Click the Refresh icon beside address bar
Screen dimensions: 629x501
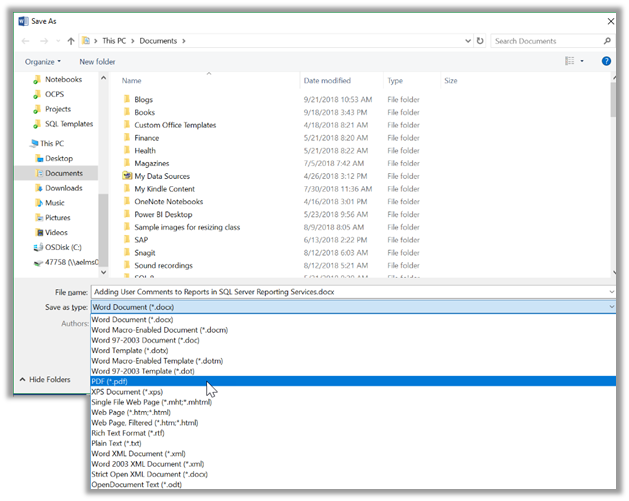click(480, 41)
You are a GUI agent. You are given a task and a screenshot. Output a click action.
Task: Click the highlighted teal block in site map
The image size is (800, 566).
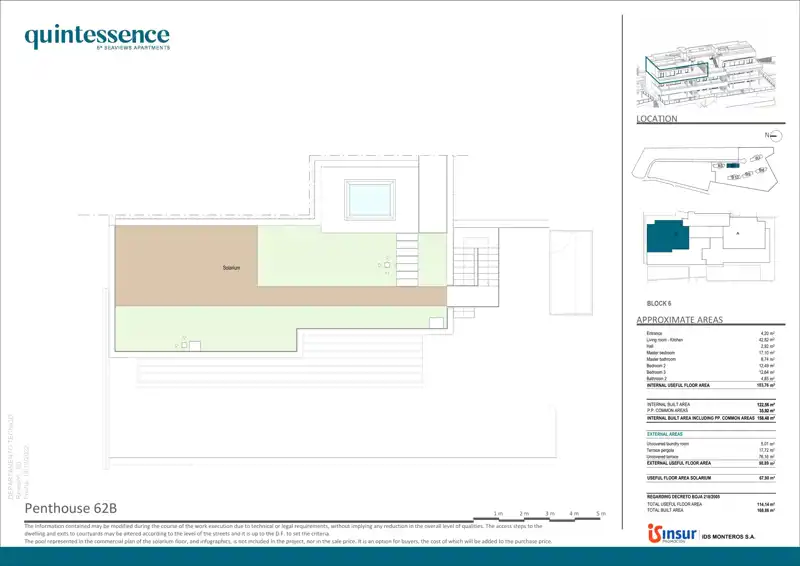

** Task to carry out **
Would it be possible to reproduce the material word for word, images omitted?

** Your response **
Click the Refresh icon beside address bar
Screen dimensions: 629x501
click(480, 41)
You are a GUI agent. You are given a task and a screenshot. Output a click action.
Task: Click the highlighted teal block in site map
The image size is (800, 566).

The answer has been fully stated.